* **作業一覧**:
(1) TPPについての原文から、「母は来ました今日も来た。嫁をイビリに今日も来た。」から「日本に限定して考えてみましょう。」まで（両端を含む）をそのまま書き写してください。
(2) TPPについての原文をもとに、次の問いに答えてください。
(a) TPPを締結した国の間では、何がなくなるとされていますか。
(b) 日米両政府間の基本合意は、誰の来日時に決着したとされていますか。
(c) 日本が外国から買うモノとして挙げられているものは何ですか。
(3) TPPについての原文を、最後の文の直後から書き継いでください。

* **原文**:
────

直六国防挺身隊

母は来ました今日も来た。嫁をイビリに今日も来た。

とりあえずTPPに賛成してみました

TBSという事で、あまりアテにできないのですが。
オバマ大統領来日時に決着したTPP=環太平洋パートナーシップ協定をめぐる日米両政府間の基本合意の全容が明らかに」

だそーです。
そーですか。

TPPというのは、まあ大雑把に言うと、この協定を締結した国の間で、全ての関税がなくなるというモノですな。
いーんじゃない?輸出入時の関税分、買ったり売ったりするのが安くなるのですから、買う人も売る人も大いにハッピーです。

日本に限定して考えてみましょう。
日本が外国から買うモノは、資源・原料・食糧とかですな。ぶっちゃけ、完成品はあまり買わない。

────

* **元データ**:
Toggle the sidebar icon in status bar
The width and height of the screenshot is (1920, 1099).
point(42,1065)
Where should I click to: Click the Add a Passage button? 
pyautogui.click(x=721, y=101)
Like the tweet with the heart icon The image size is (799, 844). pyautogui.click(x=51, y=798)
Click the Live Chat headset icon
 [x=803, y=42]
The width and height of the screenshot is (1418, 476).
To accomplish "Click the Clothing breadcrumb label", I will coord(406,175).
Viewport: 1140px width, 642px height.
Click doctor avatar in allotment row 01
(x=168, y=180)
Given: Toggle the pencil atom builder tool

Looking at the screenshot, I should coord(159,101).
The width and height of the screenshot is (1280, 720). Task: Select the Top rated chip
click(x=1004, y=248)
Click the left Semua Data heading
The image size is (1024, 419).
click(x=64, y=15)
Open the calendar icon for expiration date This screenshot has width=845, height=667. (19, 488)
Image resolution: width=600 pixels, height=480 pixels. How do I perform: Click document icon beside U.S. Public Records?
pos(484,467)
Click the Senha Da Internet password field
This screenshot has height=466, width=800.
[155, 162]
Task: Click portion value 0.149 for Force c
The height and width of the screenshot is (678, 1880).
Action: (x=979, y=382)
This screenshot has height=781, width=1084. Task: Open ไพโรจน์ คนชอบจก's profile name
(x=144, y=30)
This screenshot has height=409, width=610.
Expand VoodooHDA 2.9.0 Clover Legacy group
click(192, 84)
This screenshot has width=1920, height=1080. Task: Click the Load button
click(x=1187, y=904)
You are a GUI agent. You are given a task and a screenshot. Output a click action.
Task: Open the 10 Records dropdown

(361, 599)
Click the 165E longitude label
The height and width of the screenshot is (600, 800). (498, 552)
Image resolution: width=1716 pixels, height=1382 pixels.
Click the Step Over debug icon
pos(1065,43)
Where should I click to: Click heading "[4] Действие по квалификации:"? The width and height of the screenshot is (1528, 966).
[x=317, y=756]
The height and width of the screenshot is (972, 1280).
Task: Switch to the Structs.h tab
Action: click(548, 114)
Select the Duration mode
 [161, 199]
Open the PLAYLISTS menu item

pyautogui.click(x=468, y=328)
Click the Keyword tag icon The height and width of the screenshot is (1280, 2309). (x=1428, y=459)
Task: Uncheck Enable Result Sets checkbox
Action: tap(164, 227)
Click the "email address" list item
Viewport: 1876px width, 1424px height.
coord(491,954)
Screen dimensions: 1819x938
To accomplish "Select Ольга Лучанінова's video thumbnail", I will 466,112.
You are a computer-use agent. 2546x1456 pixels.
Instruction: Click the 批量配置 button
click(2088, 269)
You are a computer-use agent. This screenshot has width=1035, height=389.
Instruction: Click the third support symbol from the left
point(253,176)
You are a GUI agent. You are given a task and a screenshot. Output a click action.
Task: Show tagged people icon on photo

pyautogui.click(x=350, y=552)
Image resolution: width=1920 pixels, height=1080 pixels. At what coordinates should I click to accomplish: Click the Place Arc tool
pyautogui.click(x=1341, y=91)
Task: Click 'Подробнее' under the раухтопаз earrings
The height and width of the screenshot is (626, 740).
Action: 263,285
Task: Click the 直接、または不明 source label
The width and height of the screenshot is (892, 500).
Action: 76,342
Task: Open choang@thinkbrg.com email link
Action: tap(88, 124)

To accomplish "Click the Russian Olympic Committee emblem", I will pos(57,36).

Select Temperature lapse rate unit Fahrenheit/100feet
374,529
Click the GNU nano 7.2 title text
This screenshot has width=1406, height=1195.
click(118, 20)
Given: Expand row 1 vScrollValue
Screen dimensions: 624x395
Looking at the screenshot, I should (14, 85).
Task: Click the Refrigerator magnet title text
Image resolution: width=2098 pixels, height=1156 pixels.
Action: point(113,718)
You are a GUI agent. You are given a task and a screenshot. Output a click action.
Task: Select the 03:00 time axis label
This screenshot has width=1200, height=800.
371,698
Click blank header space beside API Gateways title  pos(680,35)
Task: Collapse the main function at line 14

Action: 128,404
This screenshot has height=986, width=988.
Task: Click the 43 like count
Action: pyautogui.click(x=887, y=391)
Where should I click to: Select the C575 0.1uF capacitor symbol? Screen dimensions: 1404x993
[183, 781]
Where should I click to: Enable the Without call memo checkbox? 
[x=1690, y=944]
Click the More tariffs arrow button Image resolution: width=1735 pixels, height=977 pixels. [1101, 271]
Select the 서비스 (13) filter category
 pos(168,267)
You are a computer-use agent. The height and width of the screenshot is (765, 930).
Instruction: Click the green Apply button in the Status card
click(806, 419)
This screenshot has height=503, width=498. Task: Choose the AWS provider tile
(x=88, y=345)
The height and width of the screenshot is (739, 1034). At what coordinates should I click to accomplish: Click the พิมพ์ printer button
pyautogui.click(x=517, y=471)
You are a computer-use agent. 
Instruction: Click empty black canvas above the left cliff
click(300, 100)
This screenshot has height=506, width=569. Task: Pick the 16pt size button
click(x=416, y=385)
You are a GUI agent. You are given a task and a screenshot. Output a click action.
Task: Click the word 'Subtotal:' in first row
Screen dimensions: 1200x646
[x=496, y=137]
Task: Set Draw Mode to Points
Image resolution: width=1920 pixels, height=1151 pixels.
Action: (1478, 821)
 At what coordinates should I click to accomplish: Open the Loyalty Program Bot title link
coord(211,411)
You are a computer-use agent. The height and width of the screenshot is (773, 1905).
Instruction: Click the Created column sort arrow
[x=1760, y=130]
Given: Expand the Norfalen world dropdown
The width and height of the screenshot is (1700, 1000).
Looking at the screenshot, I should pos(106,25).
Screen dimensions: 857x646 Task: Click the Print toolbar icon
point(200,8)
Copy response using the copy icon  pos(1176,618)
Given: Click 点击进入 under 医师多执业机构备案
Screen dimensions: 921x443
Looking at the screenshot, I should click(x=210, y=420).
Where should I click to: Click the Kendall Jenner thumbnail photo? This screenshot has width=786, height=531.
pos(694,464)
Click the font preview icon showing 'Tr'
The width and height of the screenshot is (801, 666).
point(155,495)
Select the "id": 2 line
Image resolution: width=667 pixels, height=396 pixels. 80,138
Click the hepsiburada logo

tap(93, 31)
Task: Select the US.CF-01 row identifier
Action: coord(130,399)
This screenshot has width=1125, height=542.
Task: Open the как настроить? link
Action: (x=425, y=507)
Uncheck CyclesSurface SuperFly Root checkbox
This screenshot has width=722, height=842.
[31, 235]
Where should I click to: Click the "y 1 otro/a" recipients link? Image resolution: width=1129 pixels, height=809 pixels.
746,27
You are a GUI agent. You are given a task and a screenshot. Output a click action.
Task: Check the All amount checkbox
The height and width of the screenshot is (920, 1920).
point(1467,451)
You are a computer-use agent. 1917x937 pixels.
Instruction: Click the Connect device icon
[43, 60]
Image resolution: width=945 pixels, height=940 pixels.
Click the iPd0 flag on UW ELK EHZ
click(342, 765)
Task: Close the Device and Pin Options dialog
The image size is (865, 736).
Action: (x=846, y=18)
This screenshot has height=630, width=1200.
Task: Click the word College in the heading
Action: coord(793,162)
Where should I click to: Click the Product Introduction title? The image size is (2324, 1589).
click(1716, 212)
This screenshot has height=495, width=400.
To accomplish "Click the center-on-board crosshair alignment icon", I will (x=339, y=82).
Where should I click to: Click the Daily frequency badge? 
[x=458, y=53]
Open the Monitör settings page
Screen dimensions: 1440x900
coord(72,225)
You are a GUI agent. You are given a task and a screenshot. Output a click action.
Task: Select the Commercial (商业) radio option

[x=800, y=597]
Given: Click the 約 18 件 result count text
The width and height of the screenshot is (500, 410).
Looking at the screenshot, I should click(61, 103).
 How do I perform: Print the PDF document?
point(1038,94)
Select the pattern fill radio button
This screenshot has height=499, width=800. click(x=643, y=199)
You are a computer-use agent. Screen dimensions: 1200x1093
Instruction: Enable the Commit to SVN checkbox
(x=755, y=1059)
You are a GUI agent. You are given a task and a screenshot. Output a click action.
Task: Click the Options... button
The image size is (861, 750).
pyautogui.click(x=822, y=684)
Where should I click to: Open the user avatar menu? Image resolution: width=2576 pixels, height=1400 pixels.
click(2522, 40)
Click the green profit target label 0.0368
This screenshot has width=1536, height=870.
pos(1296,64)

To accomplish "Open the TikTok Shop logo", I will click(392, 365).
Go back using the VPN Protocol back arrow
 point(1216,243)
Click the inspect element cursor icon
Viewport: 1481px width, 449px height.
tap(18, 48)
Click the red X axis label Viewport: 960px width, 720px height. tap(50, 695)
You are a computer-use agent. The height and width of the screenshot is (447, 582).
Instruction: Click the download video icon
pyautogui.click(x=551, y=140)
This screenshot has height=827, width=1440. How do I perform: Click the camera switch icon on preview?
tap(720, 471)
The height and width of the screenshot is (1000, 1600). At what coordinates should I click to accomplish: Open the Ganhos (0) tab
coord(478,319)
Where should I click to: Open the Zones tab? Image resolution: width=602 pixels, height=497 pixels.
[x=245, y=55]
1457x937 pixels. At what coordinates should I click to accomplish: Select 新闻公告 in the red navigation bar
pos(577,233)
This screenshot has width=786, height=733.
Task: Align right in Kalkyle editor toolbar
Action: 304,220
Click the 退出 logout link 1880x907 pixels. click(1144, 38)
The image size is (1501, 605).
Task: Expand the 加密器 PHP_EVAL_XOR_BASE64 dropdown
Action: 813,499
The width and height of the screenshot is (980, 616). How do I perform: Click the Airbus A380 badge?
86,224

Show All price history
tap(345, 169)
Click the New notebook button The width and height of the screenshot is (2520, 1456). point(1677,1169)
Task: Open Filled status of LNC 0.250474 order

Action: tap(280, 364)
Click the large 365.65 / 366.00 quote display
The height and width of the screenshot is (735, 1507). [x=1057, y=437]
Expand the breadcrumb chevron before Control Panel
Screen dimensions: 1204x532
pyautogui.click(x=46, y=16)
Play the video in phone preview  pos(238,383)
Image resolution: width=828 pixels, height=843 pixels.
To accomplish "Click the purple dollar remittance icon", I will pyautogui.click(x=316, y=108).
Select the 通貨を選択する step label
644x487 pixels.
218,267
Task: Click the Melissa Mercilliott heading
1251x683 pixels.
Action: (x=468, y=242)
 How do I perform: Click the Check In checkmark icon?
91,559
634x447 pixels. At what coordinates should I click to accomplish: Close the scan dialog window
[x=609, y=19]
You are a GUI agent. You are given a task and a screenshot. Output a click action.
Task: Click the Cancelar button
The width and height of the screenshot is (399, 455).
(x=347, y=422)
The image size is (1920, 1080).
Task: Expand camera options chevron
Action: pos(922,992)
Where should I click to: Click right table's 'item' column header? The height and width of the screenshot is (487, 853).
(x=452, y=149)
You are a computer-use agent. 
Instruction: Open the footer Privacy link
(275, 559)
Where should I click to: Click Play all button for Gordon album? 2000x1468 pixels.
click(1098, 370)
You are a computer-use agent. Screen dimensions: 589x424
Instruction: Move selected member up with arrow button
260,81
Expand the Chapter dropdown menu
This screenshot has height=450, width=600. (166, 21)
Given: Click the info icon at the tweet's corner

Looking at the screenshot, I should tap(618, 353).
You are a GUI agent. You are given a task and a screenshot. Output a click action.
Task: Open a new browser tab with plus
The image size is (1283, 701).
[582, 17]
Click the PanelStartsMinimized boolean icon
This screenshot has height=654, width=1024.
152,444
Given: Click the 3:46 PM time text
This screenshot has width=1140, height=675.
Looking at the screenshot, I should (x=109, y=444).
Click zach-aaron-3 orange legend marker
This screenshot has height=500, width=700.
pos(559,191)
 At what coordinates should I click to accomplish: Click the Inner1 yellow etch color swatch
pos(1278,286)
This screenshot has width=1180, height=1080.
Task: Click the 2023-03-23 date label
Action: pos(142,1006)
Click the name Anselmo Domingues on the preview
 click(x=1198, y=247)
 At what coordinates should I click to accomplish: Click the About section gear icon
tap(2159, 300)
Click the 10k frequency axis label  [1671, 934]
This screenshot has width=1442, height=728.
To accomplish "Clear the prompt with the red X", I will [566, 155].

────

* **解答**:
(1)
母は来ました今日も来た。嫁をイビリに今日も来た。

とりあえずTPPに賛成してみました

TBSという事で、あまりアテにできないのですが。
オバマ大統領来日時に決着したTPP=環太平洋パートナーシップ協定をめぐる日米両政府間の基本合意の全容が明らかに」

だそーです。
そーですか。

TPPというのは、まあ大雑把に言うと、この協定を締結した国の間で、全ての関税がなくなるというモノですな。
いーんじゃない?輸出入時の関税分、買ったり売ったりするのが安くなるのですから、買う人も売る人も大いにハッピーです。

日本に限定して考えてみましょう。

(2)
(a) 全ての関税
(b) オバマ大統領
(c) 資源・原料・食糧

(3)
日本が外国に売るモノは、自動車や家電や機械部品や鉄といった完成品。

TPPの参加国は現在、日本を含めて12ヶ国。アメリカばかりに目が行きやすいのですが、ベトナムとかオーストラリアとかいろんな国がありますな。
ベトナムは今後、中国に替わる日本の下請け工場国の有力候補の1つですね。
オーストラリアは、牛肉もそうですが、鉄鉱石やウランの産出量は世界トップクラス。
チリも入っているから、チリワインが安く飲めるかもしれない。スバラシイ。

さてさて。基本的にほとんどの日本の人々は、TPPによる恩恵に浴するのですが、困った問題がありますね。
そーです、食糧関係です。

1つは安全性。もう1つは国内食糧生産の維持です。

安全性は、どーしても水際で防ぐしかないですなあ。それが嫌な人は、相対的に高価な国産を買いましょう。それは、国民一人ひとりの自由です。てなワケで、安全性の問題はこれにて終了。

国内食糧生産の維持ですが、まあ、淘汰は避けられないでしょうな。
では翻って、国内の食糧生産量だけで日本人全員の糊口が凌げますかいな?
無理でしょ。今も輸入に頼っています。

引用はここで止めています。